▶ [Selected passage]:
Or, as Bob Dylan put it …

“When something’s not right it’s wrong.” 😉
 
“Between truth and falsehood, between good and bad, there is no graduality,” the Cardinal said.

You seem to miss the truth of the Cardinal’s statement. Something can’t be both true and false at the same time. A marriage can’t be both valid and invalid, or a little valid and a little invalid at the same time. Relativism always has been condemned by the Church .
In the article, the Cardinal is quoted as saying the Church does not recognize a second marriage but also says a second marriage is in “objective truth” sinful. What second marriage? How is it the “objective truth” that a second marriage is both sinful and isn’t, as he correctly states the Church provides?

Is this unambiguous? These are only questions that arose while reading the article.
 
Or, as Bob Dylan put it …

“When something’s not right it’s wrong.” 😉
And a marriage is valid, or invalid, except it isn’t known until a tribunal makes a ruling, which even then may or may not be right. Then, depending on the knowledge and intent of the parties, having sex in the context of a second marriage may or may not be gravely sinful, at least until the parties are informed and understand they are committing mortal sin, unless we are talking objective mortal sin, (as opposed to actual mortal sin), in which case it is always gravely sinful, again unless the validity of the first marriage does not exist and the second marriage was the only valid marriage.

Simple black and white. As easy to get as Schrodinger’s cat.
 
In the article, the Cardinal is quoted as saying the Church does not recognize a second marriage but also says a second marriage is in “objective truth” sinful. What second marriage? How is it the “objective truth” that a second marriage is both sinful and isn’t, as he correctly states the Church provides?

Is this unambiguous? These are only questions that arose while reading the article.
Guess it would’ve been 100% accurate if he’d said **" a so-called second marriage"
but I think everyone knows what he was talking about.
  • Almost* everyone, that is.
 
I agree. The question of the OP is how will the more liberal bishops respond? I don’t know the answer except it should be interesting. Maybe someone could give their view on this?
I imagine that Cardinal Kasper will probably restate his idea since it has been a long time in the making around the world of parish priests and diocesan Bishops.

It has to be borne in mind that the synod works this way though. The wide range of positions is presented and hopefully through the inspiration of the Holy Spirit something positive can grow from the communion.

▶ [Data provided]:

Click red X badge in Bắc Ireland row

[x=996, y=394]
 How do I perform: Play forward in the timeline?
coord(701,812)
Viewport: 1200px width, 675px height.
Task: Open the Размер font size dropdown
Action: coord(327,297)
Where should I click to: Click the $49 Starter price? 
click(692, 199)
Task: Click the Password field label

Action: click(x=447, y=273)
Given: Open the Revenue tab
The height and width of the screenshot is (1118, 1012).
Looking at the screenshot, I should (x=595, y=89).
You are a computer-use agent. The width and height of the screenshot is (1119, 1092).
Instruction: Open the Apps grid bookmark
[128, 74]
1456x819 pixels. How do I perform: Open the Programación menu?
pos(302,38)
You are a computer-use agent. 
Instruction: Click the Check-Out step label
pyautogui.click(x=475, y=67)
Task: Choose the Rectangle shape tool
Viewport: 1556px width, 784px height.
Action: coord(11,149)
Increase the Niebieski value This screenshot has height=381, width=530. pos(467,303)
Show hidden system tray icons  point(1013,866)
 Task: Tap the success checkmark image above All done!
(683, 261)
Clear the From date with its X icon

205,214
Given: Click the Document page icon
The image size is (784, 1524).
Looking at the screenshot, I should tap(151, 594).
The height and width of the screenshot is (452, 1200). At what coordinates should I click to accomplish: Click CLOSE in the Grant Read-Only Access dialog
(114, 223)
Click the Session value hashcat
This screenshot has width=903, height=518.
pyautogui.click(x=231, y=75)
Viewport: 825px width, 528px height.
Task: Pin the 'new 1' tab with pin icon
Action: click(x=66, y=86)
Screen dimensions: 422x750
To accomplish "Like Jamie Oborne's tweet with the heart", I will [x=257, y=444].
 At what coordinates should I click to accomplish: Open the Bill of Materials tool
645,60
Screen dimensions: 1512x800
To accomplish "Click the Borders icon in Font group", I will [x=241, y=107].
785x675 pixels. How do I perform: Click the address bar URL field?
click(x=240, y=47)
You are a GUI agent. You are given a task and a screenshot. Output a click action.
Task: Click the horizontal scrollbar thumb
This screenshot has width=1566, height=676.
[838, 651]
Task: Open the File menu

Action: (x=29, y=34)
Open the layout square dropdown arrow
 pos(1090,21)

▶ [Prompt A]: In the discussion of second marriages, reproduce the passage from "Simple black and" to "view on this?", swapping "Schrodinger’s cat" for "quantum physics".
▶ [Prompt B]: Give only the number of lines in the records that contain the string "Open".

▶ [Complete response A]:
Simple black and white. As easy to get as quantum physics.
 
In the article, the Cardinal is quoted as saying the Church does not recognize a second marriage but also says a second marriage is in “objective truth” sinful. What second marriage? How is it the “objective truth” that a second marriage is both sinful and isn’t, as he correctly states the Church provides?

Is this unambiguous? These are only questions that arose while reading the article.
Guess it would’ve been 100% accurate if he’d said **" a so-called second marriage"
but I think everyone knows what he was talking about.
  • Almost* everyone, that is.
 
I agree. The question of the OP is how will the more liberal bishops respond? I don’t know the answer except it should be interesting. Maybe someone could give their view on this?

▶ [Complete response B]: 7